As one of 9, I come from a big family, and diabetes doesn’t run in it. So I was a little surprised when I was diagnosed with gestational diabetes when pregnant with my daughter. Nonetheless, I chalked it up to drinking too much juice—it was a hot August pregnancy, after all. I was temporarily given insulin shots in my belly while pregnant but told that my numbers should come back down after my daughter was born. I didn’t realize it at the time, but about 50% of women with gestational diabetes go on to develop type 2 diabetes later in life.
After 3 years of maintaining elevated numbers beyond the initial gestational diabetes diagnosis, I started having kidney issues as well. That’s when my doctor officially diagnosed me with type 2 diabetes. From there I worked with a nutritionist and endocrinologist to try to get things under control, and it started with oral medications like metformin.
I remained on oral medication only for around seven years, but when those stopped working, I was then put on three different kinds of injectables as well. Eventually, I was even put back on insulin. Yet my weight and my numbers continued to rise. My doctors told me to “lose weight, eat less, and exercise more,” but no matter what diet I tried or how many miles I walked, my body always seemed to get used to it and bounce right back to being heavy. And my A1c continued to stay in the high 7s and low-to-mid 8s. I felt discouraged—like I must be doing something wrong. But what really hurt to my core was not being able to play with my grandbabies. I had always envisioned myself being the fun Nana, but now that I had a chance, I just didn’t have the energy.
When I got the email about a pilot program the State of Tennessee was doing with Virta, I felt surprisingly hopeful because it sounded like nothing I had ever heard of before. Instead of relying on more and more medications to manage diabetes, Virta uses food to naturally reduce blood sugar and A1c. Everything I read about it sounded like it could work for me, so I applied and crossed my fingers.
I was elated when I learned I had been accepted into the Virta treatment and met my Virta health coach, Jenna, who is incredible. She patiently helped me understand what “ketosis” means and showed me how my body’s reaction to certain foods was a form of carbohydrate intolerance. In all the years I worked with my endocrinologist, I don’t think he ever mentioned “intolerance” as a possible contributor to my type 2 diabetes once.
The individual attention I have gotten from Virta still amazes me. Jenna does more than provide helpful information and tips to improve my treatment. She also tells me it is okay when I beat myself up for accidentally putting sugar in my coffee. She listens to me without judgment when I encounter personal issues, and she helps me get back on track when I slip. And if my numbers aren’t quite where I want them to be during a check-in, she never tells me I’m not trying hard enough or to “eat less and exercise more.” She tells me that I am doing great—and for the first time in a long time, I believe it. I am doing great!
Prior to starting on the Virta treatment a little over a year ago, my weight had ballooned to almost 200lbs and my A1c was 8.5. On top of that, I had horrible inflammation and I was tired all of the time. It was depressing.

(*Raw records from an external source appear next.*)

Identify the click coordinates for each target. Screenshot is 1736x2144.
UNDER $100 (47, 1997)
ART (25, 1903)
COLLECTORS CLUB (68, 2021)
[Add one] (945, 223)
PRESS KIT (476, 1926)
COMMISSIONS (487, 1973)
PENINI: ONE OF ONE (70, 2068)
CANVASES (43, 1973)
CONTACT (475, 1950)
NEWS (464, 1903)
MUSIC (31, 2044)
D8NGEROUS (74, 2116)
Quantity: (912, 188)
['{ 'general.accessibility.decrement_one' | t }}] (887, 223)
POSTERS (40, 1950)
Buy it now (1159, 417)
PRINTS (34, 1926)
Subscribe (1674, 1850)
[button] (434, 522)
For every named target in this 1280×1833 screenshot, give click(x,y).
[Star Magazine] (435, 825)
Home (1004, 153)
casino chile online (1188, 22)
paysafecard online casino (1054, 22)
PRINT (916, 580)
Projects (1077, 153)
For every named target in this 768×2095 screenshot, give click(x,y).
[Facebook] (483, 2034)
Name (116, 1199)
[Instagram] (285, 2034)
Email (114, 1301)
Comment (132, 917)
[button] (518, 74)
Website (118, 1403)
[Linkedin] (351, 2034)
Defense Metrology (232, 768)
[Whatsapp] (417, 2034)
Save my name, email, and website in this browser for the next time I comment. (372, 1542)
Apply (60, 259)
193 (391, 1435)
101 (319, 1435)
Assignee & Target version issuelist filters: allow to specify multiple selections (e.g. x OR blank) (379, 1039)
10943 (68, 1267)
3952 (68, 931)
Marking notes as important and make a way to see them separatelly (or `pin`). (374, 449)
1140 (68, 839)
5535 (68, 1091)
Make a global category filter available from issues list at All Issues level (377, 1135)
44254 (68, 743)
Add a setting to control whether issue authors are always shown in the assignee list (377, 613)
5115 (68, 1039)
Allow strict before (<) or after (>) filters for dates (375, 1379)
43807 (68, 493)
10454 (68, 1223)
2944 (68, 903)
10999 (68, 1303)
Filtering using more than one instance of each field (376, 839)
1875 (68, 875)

Today, I have lost over 45 lbs, I am getting my A1c under control, and I feel incredible.
My inflammation is gone, I have more energy, and I am able to do things I never thought I would be able to—like play with my 2 grandkids on the floor and on the trampoline. Nana is back!
I am so grateful the State of Tennessee offered this pilot program and that I was able to take advantage of it. I honestly think that the announcement email was a blessing for me and my family. Even now as we all plan a trip to Florida together, I need to keep reminding myself that I no longer need to avoid hikes or long days. Because of Virta, I can do more and be there with my family. I feel like after over 20 years, I finally have my life back.